* TASKS FOR THIS EXERCISE *
(1) Summarize the text on fat location in two sentences.
(2) According to the text on fat location, why do people with lipodystrophy have no signal to stop eating? Answer in one to three sentences.
(3) Rewrite the text on fat location from "Chiu et al." to "Syndrome to Come!", putting "cardiac cells" in place of "heart cells".

* TEXT BLOCK *
────────
When It Comes to Fat, It’s Location, Location, Location…
Lipids can cause death of normal cells – and for evidence, we turn to our friend the ZDF rat.  The pancreas contains fancy sounding Islets of Langerhans, which contain hormone producing cells including beta-cells that produce insulin.  ZDF rats have an increase in lipids (fats) getting deposited on the islets, and this is related to these beta cells losing their ability to function and the eventual loss of these cells themselves.  In an in vitro (ie in a dish, not in a living creature) experiment, isolated islets were mixed with long chain fatty acids and they became damaged and eventually died.  These two findings suggest that type 2 diabetes in these ZDF rats may be caused by too much fat landing on the islets.

Chiu et al. created another animal model to show that fats in the wrong place cause cell death.  They made transgenic (transgenic means that their DNA was specifically changed by the scientists) mice that had an enzyme in their heart muscle cells (cardiomyocytes) that increased the amount of lipids transfered into these heart cells.  They found that these heart cells had a large increase in lipids (duh, that’s what they were designed to do), and this lead to death of these heart cells and eventually early death of the mice.  These problems were prevented if the investigators gave the mice doses of leptin (causing hyperleptinemia).  This model shows that when excess fat gets deposited in the wrong cells, it destroys them, but this depositing/destruction can be prevented by leptin.

Okay, so Obesity is an Early Sign of Metabolic Syndrome to Come!
Yes, but not always.  Some people are born with lipodystrophy, where they don’t have adipocytes – and when there are no adipocytes, there is no leptin, and without leptin there is no signal to stop eating and no signal to tell fat to get stored in the right place.  In these individuals, the signs of metabolic syndrome occur much earlier than with obesity.  For individuals with diet-caused obesity, it usually takes years of the body battling poor nutrition before metabolic syndrome develops.  There may also be people between these two extremes – people who have adipocytes, but they don’t work 100% properly.  These people might have what Dr. Ruderman described as “metabolically obese, normal weight syndrome.”
────────
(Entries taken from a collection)
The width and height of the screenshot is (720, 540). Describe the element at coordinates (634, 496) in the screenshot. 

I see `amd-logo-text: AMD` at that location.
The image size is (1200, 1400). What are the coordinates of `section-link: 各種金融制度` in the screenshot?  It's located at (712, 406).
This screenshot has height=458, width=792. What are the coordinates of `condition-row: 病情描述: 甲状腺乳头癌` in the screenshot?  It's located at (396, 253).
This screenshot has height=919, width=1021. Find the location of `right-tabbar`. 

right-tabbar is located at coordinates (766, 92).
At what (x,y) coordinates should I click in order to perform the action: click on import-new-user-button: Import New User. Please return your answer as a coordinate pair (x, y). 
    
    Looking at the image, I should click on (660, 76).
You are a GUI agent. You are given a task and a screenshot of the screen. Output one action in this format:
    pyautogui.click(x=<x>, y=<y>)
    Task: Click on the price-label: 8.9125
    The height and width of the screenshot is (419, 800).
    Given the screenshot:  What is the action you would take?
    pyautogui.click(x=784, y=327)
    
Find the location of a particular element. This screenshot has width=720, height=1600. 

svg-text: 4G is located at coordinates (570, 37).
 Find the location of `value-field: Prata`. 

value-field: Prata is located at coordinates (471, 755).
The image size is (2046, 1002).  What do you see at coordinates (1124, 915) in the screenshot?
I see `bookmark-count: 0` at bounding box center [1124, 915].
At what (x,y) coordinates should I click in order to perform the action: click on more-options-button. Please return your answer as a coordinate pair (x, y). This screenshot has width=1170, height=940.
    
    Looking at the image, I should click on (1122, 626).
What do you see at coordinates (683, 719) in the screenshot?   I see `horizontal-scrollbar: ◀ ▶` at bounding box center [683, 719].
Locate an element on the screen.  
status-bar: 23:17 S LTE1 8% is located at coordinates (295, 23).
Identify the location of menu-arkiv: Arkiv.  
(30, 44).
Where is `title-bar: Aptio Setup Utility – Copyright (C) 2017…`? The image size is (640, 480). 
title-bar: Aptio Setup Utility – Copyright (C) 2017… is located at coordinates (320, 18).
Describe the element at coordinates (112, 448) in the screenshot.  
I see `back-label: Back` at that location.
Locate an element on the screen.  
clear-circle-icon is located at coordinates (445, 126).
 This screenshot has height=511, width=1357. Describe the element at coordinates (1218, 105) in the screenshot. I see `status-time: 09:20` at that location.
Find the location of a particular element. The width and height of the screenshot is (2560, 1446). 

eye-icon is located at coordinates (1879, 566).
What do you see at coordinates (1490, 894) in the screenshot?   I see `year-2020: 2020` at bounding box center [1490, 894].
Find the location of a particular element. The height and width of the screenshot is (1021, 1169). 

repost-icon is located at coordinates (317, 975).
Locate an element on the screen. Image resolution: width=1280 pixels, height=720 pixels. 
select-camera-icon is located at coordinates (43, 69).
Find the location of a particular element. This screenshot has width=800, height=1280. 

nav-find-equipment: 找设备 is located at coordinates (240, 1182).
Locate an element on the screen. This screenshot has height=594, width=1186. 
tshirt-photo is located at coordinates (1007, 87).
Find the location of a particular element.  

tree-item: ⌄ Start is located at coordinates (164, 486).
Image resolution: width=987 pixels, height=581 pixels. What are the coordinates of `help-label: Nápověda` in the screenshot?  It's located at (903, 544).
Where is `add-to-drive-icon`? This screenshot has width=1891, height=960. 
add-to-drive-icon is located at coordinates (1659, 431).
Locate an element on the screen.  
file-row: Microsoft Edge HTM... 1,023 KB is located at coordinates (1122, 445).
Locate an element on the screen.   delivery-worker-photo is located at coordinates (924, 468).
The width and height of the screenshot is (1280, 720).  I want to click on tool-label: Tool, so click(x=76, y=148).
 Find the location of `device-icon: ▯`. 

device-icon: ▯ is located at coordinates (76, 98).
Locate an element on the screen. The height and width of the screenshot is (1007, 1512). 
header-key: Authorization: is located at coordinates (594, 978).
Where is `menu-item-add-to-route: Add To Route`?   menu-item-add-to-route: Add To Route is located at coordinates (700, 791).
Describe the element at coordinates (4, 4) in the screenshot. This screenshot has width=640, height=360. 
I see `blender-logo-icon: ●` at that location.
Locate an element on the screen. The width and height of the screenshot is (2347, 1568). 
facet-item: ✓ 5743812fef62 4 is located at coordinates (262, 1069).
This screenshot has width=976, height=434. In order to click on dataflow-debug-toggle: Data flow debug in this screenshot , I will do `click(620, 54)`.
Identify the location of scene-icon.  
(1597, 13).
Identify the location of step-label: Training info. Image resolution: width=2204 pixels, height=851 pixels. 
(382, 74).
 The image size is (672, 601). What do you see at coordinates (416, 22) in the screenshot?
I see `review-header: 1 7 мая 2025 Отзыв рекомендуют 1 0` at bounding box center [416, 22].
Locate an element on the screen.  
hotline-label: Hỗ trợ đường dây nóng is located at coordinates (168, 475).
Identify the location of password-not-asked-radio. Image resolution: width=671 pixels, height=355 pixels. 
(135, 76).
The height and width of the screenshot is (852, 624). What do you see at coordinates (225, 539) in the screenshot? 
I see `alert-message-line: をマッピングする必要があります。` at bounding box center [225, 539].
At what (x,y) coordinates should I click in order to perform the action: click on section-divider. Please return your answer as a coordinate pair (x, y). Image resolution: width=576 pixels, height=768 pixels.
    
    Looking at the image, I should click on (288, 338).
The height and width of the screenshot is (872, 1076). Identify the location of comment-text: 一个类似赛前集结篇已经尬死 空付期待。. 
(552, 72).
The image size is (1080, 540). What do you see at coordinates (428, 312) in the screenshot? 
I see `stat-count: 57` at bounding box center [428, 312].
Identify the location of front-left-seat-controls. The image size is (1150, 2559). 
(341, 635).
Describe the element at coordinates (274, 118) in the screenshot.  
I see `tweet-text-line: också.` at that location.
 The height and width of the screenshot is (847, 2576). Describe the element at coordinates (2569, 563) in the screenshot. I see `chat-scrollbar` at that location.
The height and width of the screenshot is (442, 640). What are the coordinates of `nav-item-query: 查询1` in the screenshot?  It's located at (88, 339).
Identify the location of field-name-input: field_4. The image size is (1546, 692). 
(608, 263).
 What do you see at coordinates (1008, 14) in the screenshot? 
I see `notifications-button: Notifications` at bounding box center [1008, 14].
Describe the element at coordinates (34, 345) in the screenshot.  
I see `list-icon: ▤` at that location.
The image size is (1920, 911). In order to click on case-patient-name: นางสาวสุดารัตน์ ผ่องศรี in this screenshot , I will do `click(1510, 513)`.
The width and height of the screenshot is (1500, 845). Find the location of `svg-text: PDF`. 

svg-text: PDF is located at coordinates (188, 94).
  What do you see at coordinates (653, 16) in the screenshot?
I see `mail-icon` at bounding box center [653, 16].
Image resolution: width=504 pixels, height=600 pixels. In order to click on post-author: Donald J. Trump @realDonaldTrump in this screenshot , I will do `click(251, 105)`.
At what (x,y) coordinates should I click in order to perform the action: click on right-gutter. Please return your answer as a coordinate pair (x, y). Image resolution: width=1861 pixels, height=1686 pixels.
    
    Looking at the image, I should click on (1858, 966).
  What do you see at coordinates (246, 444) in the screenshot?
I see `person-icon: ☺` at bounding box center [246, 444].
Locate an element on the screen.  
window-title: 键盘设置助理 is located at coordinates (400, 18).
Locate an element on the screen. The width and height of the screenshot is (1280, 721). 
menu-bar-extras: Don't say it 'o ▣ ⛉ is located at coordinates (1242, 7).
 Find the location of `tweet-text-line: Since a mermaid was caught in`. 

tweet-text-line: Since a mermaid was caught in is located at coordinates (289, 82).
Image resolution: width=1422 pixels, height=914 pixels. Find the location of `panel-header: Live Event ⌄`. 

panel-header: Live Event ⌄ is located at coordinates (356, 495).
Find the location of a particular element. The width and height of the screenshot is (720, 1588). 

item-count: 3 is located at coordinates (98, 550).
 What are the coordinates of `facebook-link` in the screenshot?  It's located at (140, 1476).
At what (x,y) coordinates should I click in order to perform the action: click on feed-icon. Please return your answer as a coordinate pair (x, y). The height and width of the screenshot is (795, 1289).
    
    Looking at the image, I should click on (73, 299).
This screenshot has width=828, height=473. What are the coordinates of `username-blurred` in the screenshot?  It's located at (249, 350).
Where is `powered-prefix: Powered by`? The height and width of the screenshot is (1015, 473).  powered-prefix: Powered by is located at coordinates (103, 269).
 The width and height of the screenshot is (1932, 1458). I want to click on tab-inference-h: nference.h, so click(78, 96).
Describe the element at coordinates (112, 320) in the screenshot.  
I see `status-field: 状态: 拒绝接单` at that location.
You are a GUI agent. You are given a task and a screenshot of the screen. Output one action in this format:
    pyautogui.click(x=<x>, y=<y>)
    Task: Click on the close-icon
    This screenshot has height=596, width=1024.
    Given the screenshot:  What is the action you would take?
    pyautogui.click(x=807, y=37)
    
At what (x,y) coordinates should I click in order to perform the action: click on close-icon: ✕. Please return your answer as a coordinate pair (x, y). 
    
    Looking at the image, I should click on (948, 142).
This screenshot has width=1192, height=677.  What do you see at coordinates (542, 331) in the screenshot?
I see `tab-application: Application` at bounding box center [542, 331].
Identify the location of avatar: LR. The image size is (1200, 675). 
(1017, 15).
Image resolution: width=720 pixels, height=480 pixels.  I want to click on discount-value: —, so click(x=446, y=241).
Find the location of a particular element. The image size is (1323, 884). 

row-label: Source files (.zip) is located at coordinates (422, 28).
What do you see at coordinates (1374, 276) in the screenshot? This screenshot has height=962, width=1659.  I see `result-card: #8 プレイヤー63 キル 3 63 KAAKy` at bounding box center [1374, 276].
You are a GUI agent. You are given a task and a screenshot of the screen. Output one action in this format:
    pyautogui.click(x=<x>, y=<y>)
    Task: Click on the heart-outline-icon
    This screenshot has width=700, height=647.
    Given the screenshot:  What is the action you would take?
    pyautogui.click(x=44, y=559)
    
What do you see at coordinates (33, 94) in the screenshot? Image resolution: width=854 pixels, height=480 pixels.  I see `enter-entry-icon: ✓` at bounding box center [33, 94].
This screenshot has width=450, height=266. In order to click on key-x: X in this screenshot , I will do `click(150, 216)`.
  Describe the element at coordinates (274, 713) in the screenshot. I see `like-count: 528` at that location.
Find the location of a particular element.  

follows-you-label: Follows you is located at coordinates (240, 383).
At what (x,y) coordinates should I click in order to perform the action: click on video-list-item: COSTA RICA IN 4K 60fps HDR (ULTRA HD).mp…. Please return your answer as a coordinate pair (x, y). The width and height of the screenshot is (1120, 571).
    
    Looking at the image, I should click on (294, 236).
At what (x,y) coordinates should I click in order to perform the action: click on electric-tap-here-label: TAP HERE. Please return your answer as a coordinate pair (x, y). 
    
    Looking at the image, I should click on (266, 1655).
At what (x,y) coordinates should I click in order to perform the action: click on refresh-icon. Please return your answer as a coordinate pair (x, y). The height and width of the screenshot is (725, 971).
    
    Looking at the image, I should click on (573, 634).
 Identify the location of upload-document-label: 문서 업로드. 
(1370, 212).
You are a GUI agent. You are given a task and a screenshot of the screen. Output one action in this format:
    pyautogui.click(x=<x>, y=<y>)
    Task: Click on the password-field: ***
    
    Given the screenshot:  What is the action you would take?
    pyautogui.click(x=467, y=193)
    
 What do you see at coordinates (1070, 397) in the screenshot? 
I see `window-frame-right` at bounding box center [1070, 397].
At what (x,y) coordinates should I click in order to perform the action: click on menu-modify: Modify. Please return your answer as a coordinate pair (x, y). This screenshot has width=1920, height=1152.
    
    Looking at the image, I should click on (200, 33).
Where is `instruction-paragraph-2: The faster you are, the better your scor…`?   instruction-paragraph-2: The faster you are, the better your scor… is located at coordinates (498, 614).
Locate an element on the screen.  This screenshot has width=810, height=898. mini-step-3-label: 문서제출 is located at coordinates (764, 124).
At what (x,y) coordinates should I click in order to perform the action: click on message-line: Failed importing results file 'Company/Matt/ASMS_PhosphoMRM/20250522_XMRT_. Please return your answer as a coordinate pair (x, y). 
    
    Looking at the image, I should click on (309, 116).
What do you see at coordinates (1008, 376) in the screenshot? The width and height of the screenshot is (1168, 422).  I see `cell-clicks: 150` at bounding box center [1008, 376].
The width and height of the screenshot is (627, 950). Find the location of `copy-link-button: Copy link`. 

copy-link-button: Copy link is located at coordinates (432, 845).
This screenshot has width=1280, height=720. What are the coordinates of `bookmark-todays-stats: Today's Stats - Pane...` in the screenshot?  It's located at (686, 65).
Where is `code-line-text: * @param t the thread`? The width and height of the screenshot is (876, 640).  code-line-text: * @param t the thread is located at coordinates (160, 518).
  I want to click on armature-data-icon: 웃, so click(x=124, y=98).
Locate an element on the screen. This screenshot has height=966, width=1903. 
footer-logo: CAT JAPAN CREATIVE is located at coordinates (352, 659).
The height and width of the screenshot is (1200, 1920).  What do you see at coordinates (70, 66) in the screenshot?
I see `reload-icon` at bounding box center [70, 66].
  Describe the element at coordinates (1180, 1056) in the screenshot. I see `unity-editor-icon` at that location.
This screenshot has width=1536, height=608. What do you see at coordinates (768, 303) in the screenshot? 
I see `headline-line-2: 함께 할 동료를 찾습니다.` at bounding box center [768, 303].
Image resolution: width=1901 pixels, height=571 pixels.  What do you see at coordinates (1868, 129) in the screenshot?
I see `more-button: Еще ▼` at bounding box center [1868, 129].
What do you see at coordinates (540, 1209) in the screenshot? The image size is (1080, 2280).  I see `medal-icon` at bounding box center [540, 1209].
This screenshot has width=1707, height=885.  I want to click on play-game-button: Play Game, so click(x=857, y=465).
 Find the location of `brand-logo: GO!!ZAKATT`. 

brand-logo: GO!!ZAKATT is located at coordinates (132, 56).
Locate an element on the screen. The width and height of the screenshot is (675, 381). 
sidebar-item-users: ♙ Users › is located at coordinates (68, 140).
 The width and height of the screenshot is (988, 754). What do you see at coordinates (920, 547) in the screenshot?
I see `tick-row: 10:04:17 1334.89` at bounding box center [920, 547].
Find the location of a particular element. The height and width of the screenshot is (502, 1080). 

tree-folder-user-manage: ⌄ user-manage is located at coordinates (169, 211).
────────
* ANSWERS FOR THIS EXERCISE *
(1) Experiments in ZDF rats and transgenic mice show that lipids deposited in the wrong cells, such as the insulin-producing beta cells of the pancreatic islets or heart muscle cells, damage and kill those cells, and in the mice this was prevented by leptin. Obesity is often an early sign of metabolic syndrome but not always, since people born with lipodystrophy, who have no adipocytes and therefore no leptin, show its signs much earlier, and people whose adipocytes do not work fully properly may have "metabolically obese, normal weight syndrome."

(2) People with lipodystrophy are born without adipocytes, and without adipocytes there is no leptin. Without leptin, there is no signal to stop eating and no signal telling fat to be stored in the right place.

(3)
Chiu et al. created another animal model to show that fats in the wrong place cause cell death.  They made transgenic (transgenic means that their DNA was specifically changed by the scientists) mice that had an enzyme in their heart muscle cells (cardiomyocytes) that increased the amount of lipids transfered into these cardiac cells.  They found that these cardiac cells had a large increase in lipids (duh, that’s what they were designed to do), and this lead to death of these cardiac cells and eventually early death of the mice.  These problems were prevented if the investigators gave the mice doses of leptin (causing hyperleptinemia).  This model shows that when excess fat gets deposited in the wrong cells, it destroys them, but this depositing/destruction can be prevented by leptin.

Okay, so Obesity is an Early Sign of Metabolic Syndrome to Come!